> [PROBLEM DESCRIPTION]
Please repeat every line below exactly, from the first to the last.

> [RECORDS FOR THIS TASK]

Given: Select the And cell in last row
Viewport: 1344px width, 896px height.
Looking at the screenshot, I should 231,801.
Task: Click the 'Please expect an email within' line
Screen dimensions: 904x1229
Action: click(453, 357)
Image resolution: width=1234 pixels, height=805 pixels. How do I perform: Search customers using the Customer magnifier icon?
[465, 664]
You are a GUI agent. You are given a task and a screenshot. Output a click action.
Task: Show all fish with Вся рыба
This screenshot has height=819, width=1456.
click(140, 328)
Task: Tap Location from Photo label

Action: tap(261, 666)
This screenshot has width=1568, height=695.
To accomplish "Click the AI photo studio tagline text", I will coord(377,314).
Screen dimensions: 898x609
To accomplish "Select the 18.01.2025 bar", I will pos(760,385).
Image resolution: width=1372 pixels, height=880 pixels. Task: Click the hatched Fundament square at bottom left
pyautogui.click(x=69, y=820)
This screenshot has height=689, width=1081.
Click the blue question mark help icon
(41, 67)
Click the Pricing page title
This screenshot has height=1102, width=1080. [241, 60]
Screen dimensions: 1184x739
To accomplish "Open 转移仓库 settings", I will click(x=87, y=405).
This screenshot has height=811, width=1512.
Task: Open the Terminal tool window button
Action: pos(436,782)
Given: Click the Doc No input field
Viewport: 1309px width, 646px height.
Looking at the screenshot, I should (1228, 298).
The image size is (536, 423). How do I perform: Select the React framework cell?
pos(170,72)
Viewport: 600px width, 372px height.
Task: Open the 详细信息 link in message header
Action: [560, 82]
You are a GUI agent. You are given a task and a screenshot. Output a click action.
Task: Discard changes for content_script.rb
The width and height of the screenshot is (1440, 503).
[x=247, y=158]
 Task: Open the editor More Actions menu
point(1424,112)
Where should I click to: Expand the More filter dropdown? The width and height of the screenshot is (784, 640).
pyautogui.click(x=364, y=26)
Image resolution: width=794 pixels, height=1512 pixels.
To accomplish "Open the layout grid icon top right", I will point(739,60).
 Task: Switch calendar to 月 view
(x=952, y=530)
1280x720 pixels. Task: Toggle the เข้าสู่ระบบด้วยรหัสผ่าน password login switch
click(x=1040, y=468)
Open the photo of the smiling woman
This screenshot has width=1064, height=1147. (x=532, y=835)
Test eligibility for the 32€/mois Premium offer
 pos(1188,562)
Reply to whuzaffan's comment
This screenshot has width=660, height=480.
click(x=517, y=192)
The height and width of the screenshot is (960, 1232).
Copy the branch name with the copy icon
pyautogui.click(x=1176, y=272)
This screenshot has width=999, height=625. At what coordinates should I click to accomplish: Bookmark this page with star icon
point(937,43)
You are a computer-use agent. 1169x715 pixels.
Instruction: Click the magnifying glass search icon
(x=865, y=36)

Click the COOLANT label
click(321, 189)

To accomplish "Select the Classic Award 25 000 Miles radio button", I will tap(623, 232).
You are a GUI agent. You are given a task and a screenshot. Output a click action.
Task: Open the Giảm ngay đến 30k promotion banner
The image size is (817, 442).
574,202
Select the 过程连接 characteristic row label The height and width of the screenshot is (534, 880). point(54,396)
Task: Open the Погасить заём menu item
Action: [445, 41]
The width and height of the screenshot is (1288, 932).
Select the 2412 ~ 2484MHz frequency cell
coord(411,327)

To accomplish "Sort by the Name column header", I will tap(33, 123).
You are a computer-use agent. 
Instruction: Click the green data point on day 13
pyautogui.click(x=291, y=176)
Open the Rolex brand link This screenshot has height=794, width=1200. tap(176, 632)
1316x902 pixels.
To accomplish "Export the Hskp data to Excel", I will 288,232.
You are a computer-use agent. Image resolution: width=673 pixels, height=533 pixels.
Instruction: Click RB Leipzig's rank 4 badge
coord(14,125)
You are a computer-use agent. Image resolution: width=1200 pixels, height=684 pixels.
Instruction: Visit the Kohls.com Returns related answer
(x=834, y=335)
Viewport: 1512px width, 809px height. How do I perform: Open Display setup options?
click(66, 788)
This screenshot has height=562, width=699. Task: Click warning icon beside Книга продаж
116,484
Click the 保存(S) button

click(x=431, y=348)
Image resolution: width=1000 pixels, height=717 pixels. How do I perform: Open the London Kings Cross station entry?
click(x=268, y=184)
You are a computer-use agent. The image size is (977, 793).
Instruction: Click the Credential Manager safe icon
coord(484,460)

> [PROBLEM SOLUTION]
Given: Select the And cell in last row
Viewport: 1344px width, 896px height.
Looking at the screenshot, I should 231,801.
Task: Click the 'Please expect an email within' line
Screen dimensions: 904x1229
Action: click(453, 357)
Image resolution: width=1234 pixels, height=805 pixels. How do I perform: Search customers using the Customer magnifier icon?
[465, 664]
You are a GUI agent. You are given a task and a screenshot. Output a click action.
Task: Show all fish with Вся рыба
This screenshot has height=819, width=1456.
click(140, 328)
Task: Tap Location from Photo label

Action: tap(261, 666)
This screenshot has width=1568, height=695.
To accomplish "Click the AI photo studio tagline text", I will coord(377,314).
Screen dimensions: 898x609
To accomplish "Select the 18.01.2025 bar", I will pos(760,385).
Image resolution: width=1372 pixels, height=880 pixels. Task: Click the hatched Fundament square at bottom left
pyautogui.click(x=69, y=820)
This screenshot has height=689, width=1081.
Click the blue question mark help icon
(41, 67)
Click the Pricing page title
This screenshot has height=1102, width=1080. [241, 60]
Screen dimensions: 1184x739
To accomplish "Open 转移仓库 settings", I will click(x=87, y=405).
This screenshot has height=811, width=1512.
Task: Open the Terminal tool window button
Action: pos(436,782)
Given: Click the Doc No input field
Viewport: 1309px width, 646px height.
Looking at the screenshot, I should (1228, 298).
The image size is (536, 423). How do I perform: Select the React framework cell?
pos(170,72)
Viewport: 600px width, 372px height.
Task: Open the 详细信息 link in message header
Action: [560, 82]
You are a GUI agent. You are given a task and a screenshot. Output a click action.
Task: Discard changes for content_script.rb
The width and height of the screenshot is (1440, 503).
[x=247, y=158]
 Task: Open the editor More Actions menu
point(1424,112)
Where should I click to: Expand the More filter dropdown? The width and height of the screenshot is (784, 640).
pyautogui.click(x=364, y=26)
Image resolution: width=794 pixels, height=1512 pixels.
To accomplish "Open the layout grid icon top right", I will point(739,60).
 Task: Switch calendar to 月 view
(x=952, y=530)
1280x720 pixels. Task: Toggle the เข้าสู่ระบบด้วยรหัสผ่าน password login switch
click(x=1040, y=468)
Open the photo of the smiling woman
This screenshot has width=1064, height=1147. (x=532, y=835)
Test eligibility for the 32€/mois Premium offer
 pos(1188,562)
Reply to whuzaffan's comment
This screenshot has width=660, height=480.
click(x=517, y=192)
The height and width of the screenshot is (960, 1232).
Copy the branch name with the copy icon
pyautogui.click(x=1176, y=272)
This screenshot has width=999, height=625. At what coordinates should I click to accomplish: Bookmark this page with star icon
point(937,43)
You are a computer-use agent. 1169x715 pixels.
Instruction: Click the magnifying glass search icon
(x=865, y=36)

Click the COOLANT label
click(321, 189)

To accomplish "Select the Classic Award 25 000 Miles radio button", I will tap(623, 232).
You are a GUI agent. You are given a task and a screenshot. Output a click action.
Task: Open the Giảm ngay đến 30k promotion banner
The image size is (817, 442).
574,202
Select the 过程连接 characteristic row label The height and width of the screenshot is (534, 880). point(54,396)
Task: Open the Погасить заём menu item
Action: [445, 41]
The width and height of the screenshot is (1288, 932).
Select the 2412 ~ 2484MHz frequency cell
coord(411,327)

To accomplish "Sort by the Name column header", I will tap(33, 123).
You are a computer-use agent. 
Instruction: Click the green data point on day 13
pyautogui.click(x=291, y=176)
Open the Rolex brand link This screenshot has height=794, width=1200. tap(176, 632)
1316x902 pixels.
To accomplish "Export the Hskp data to Excel", I will 288,232.
You are a computer-use agent. Image resolution: width=673 pixels, height=533 pixels.
Instruction: Click RB Leipzig's rank 4 badge
coord(14,125)
You are a computer-use agent. Image resolution: width=1200 pixels, height=684 pixels.
Instruction: Visit the Kohls.com Returns related answer
(x=834, y=335)
Viewport: 1512px width, 809px height. How do I perform: Open Display setup options?
click(66, 788)
This screenshot has height=562, width=699. Task: Click warning icon beside Книга продаж
116,484
Click the 保存(S) button

click(x=431, y=348)
Image resolution: width=1000 pixels, height=717 pixels. How do I perform: Open the London Kings Cross station entry?
click(x=268, y=184)
You are a computer-use agent. The image size is (977, 793).
Instruction: Click the Credential Manager safe icon
coord(484,460)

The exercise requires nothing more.